Sürü içgüdüsü, şuursuzluk, azgın bedenlerin gövde gösterileri, içki, silah, araba, gürültü, klakson sesleri, şamata ve daha neler neler ve ölümler.

Mahallenin meydanlarında, cadde ve sokaklarında şuursuz, düzensiz araba konvoylarında arabaların içi doluyor, arabaların üstüne ve kapılarına oturanlar oluyor. Islıklar, anlamsız sloganlar, bağırıp çağırmalar, klakson sesleri cadde ve sokakları teslim alıyor. Hiçbir Allahın kulu da bunlara karşı koyamıyor. Gözler çevrede polis arıyor. Birden bire kaçıp giden huzuru getirecek, bu şuursuz kalabalığın elinden alacak emniyet güçleri arıyor, gözler ama nafile. Konvoy, kapkara bir Çin ejderi gibi kıvrıla aka, yer yer de trafiği felç eden çöreklenişlerle sokaklarda seyrine devam ediyor. Soluğu şehirlerarası otobüs terminallerinde alıyor. Oralarda da çılgınlık çevreyi kuşatarak devam ediyor.
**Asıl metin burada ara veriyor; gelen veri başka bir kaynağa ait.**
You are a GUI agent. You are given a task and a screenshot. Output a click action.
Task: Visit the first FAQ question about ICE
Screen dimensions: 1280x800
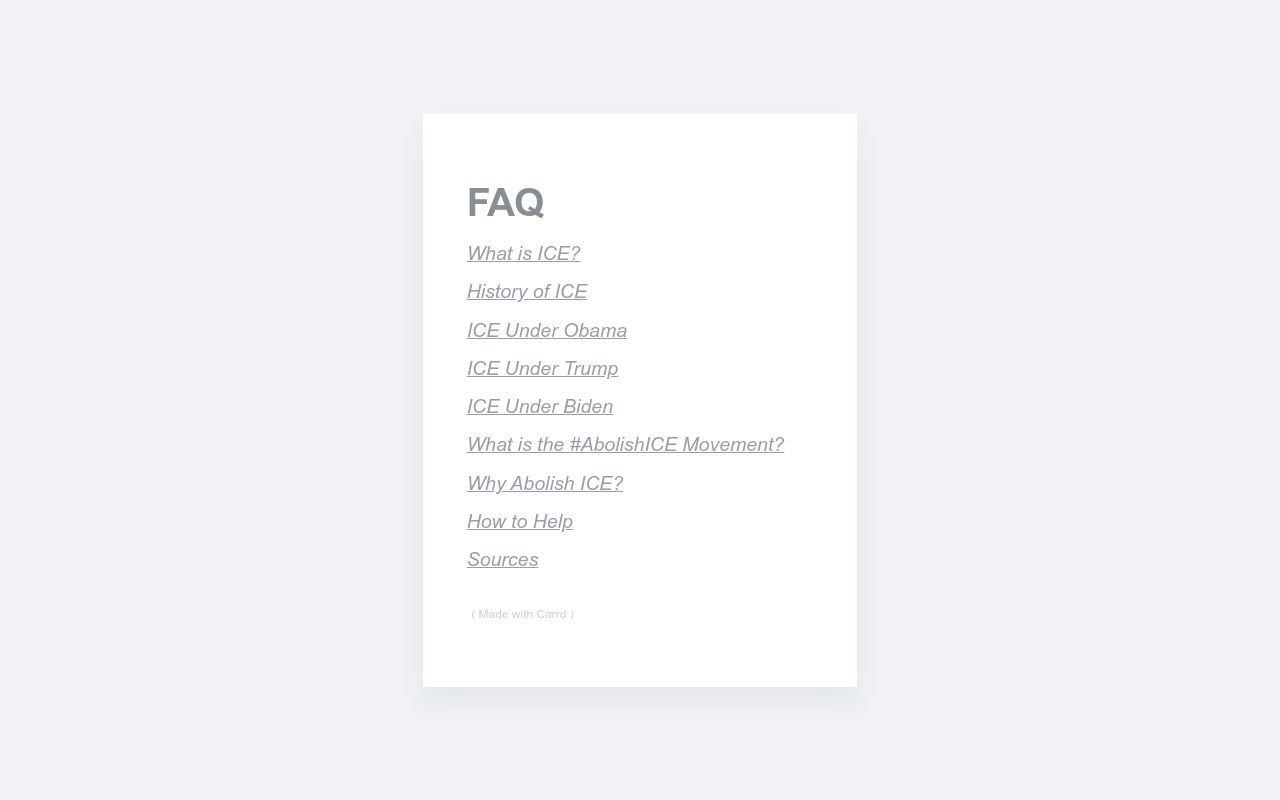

Düğünlerimizin bu toplum krizinden biraz farklı tarafı sabit bir merkezde oluşu, devamlı aynı merkezden mahalleye müzik adı altında ses ve gürültü vebası püskürtmesi. Caddelerden, sokaklardan balkonlara, pencerelere, çatılara kadar çığlık çığlık yükselen ve evleri istila eden, adına müzik denilen düğün çığlıkları, dayanılır, katlanılır cinsten değil. Hele bir de havai fişek ve silah gösterileri başladı mı durmayın orada siz.

Nerden geldi bu zevksizlik, bu terbiyesizlik, dünyada benden, bizden başka kimse yok, zevk bizim, eğlence bizim, gün bizim günümüz anlayışsızlığı?

Nerde kaldı o güzelim asil düğünler, toplumun her kesiminin katıldığı ağırbaşlı, vakur evlilik kutlama törenleri?

Toplum giderek yozlaşıyor mu? Toplumun bu gelenek sapmalarını kontrol imkânı kalmadı mı?

Bu tür törenlerde ölümler meydana gelmeden sesler çıkmıyor. Olaylar üzerinde düşünülmüyor. Geçtiğimiz günlerde gazetelerde verilen ölüm kokulu haberler, hem de kullandığı minibüsle öz kızının ölümüne sebep olan babanın dramı yürekler acısıdır. Herkesi düşündürmelidir.

Son yıllarda hükûmetin çevre kirliliği ve gürültü kirliliği konusunda yaptığı çıkışlar umut verici görünüyordu ama arkası gelmedi. Yaz aylarında çevreye müzik damgalı gürültü kusan eğlence yerleri takibe alınmış, birtakım yaptırımlar uygulanmıştı. Sevinir olmuştuk. Daha köklü, daha kalıcı, toplum huzurunu koruyucu tedbirler alınır, kanunlar çıkarılır ve kararlılıkla uygulanır diye sevinmiştik ama sevincimiz kursağımızda kaldı.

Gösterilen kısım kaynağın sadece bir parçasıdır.